We all have used vinyl records that nobody wants. Well, you don’t. Of course, your collection is a pristine manicured garden. It’s curated to only award winning specimens of the rarest of rare records. Some of us, though, spend more than enough time hunting for vinyl records or cds and tapes. We live at flea markets, record stores, and wherever else there might be “vinyls”, as the kids these days call them.
Sometimes, I find some record that’s an unknown mind-blowing holy-grail loner basement butt blast. Between those are tens of thousands of boring average records. If there’s one thing I’ve learned from years of semi-successful record collecting, it’s to be yourself.
You may get some temporary success by attempting to cash in on popular styles of music. Your career will be at best a footnote in the great dollar bin of history, though. If you don’t believe me, ask Mitch. Be unique, work hard to express your vision and yours alone. If you don’t think you have the skill to execute your vision, your drive and inspiration will count. Even if it’s decades after you’ve forgotten about recording it in the first place.
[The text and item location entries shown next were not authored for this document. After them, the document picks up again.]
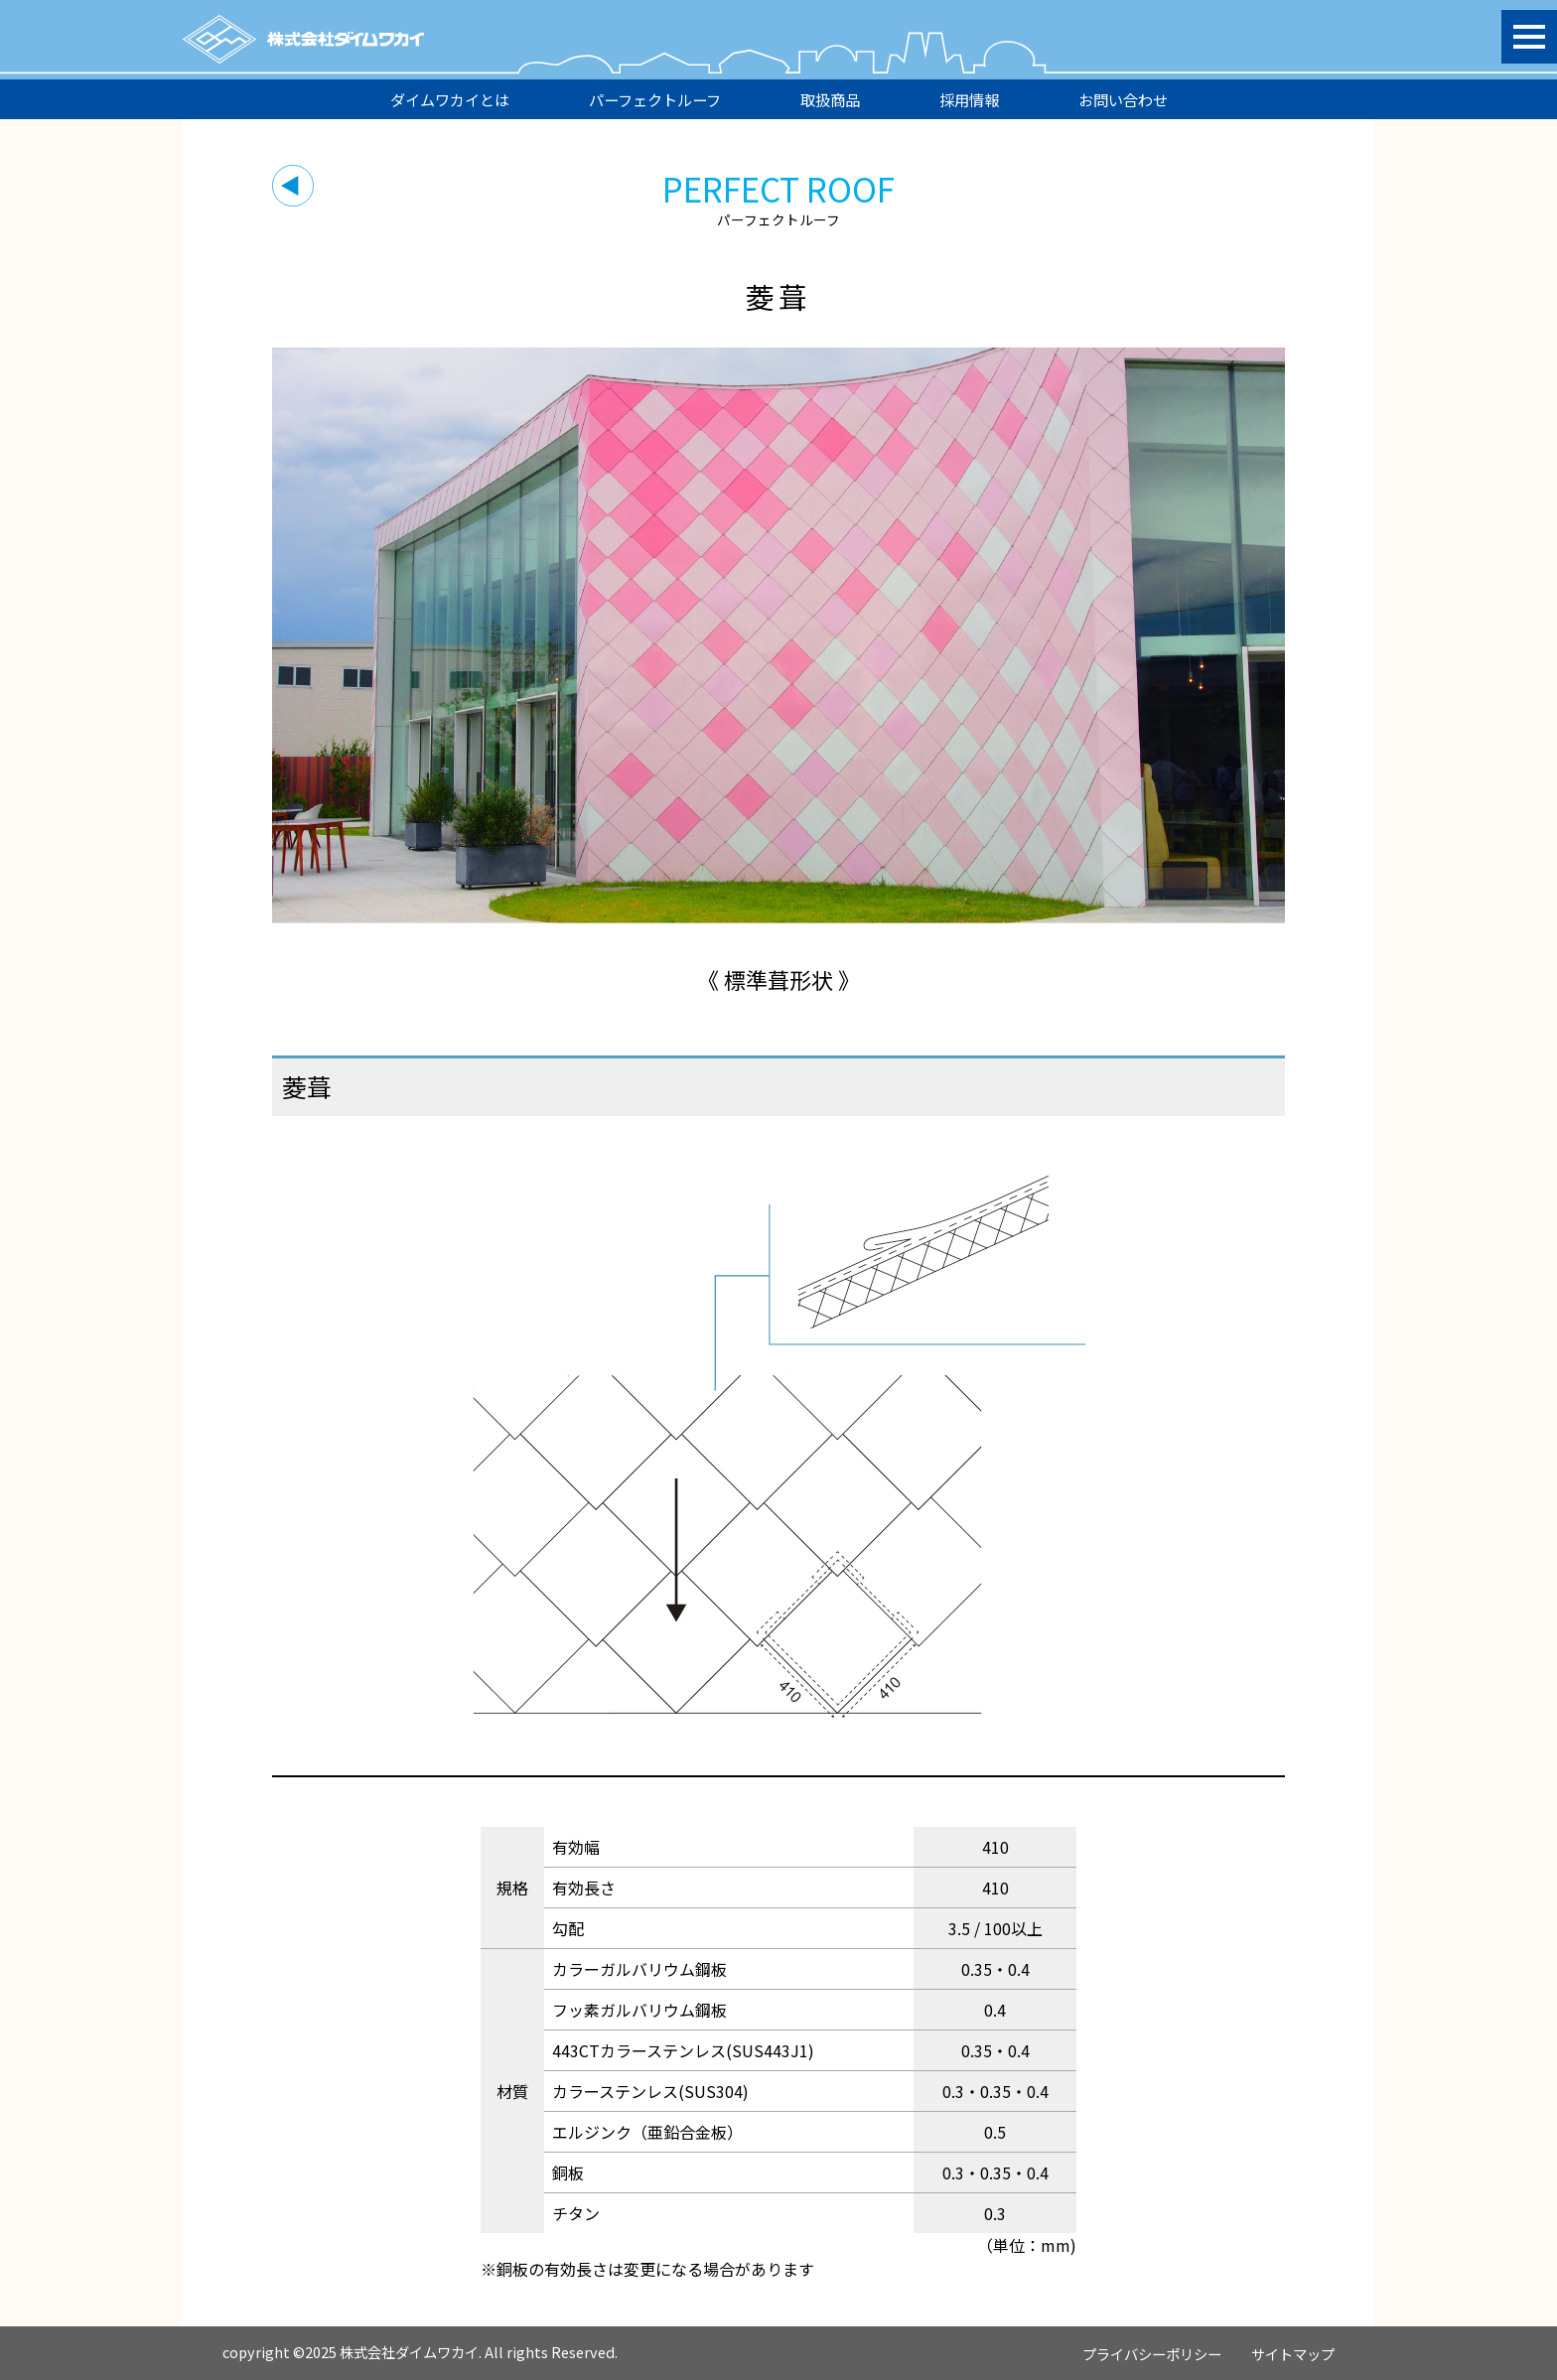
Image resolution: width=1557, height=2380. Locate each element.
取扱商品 (830, 99)
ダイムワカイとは (449, 99)
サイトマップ (1293, 2353)
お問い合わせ (1123, 99)
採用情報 (969, 99)
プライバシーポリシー (1151, 2353)
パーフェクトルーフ (655, 99)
It’s definitely difficult to see the value of records in the database that nobody has and nobody wants. There is value, though, it’s somewhat more abstract. What about lowly school band or church choir records? Those have recording studios, mastering engineers, and sometimes even notable session musicians. There’s only been so many vinyl pressing plants in the world. Joe Sixpack’s love ballads were pressed alongside Frank Sinatra or The Kinks. Unknown diamonds exist. Stuff like Star Trek actor Jonathan Frakes’ school marching band record, or comedienne Wanda Sykes’ college gospel choir record, or early artwork by cartoonist Garry Trudeau.
At the end of the day, you won’t know if you don’t look. The internet won’t tell you everything cool that exists, because it doesn’t know everything. It’s especially easy in these days to rely on other people to say what’s good or not. Heck, I’m part of the problem by posting best of lists here every few weeks. Go out and go crate digging, go buy vinyl records or cds or tapes or whatever you can get for pennies on the dollar. Take risks and escape the mould.